• _YOUR INSTRUCTIONS_
When you reach the line with "You are a GUI" in the data below, begin printing lines exactly, and stop once the line with "unseald.com/terms-conditions (121, 2363)" has been printed.

• _RECORDS FOR THIS TASK_
========================================

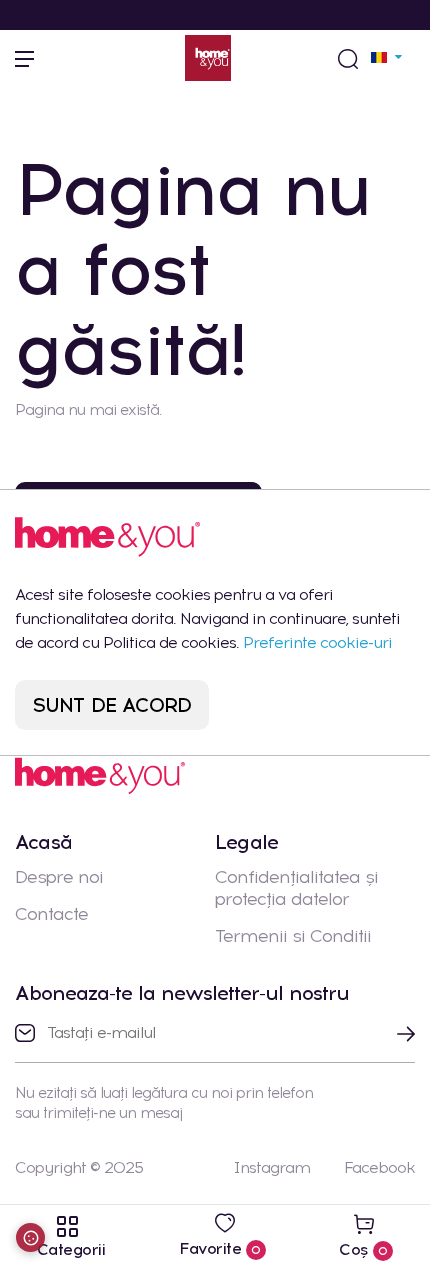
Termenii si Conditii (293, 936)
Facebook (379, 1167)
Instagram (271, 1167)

========================================

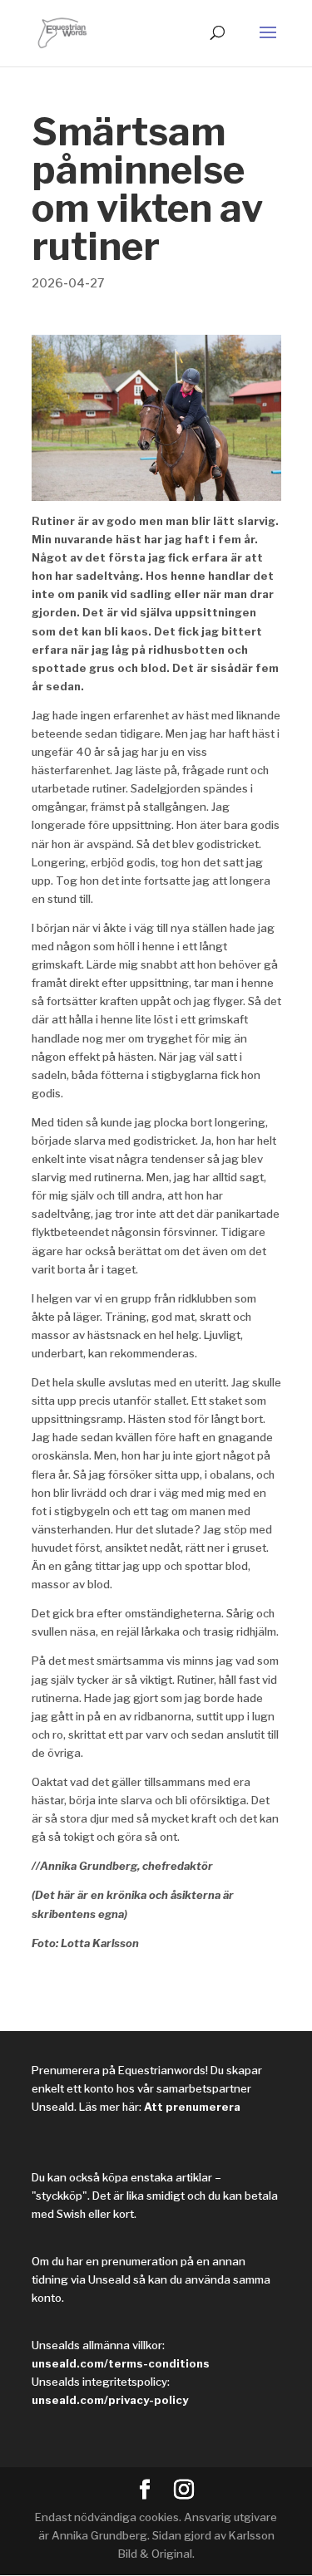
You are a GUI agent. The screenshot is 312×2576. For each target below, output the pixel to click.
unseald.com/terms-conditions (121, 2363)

========================================

• _ANSWER AREA_
You are a GUI agent. The screenshot is 312×2576. For each target below, output the pixel to click.
unseald.com/terms-conditions (121, 2363)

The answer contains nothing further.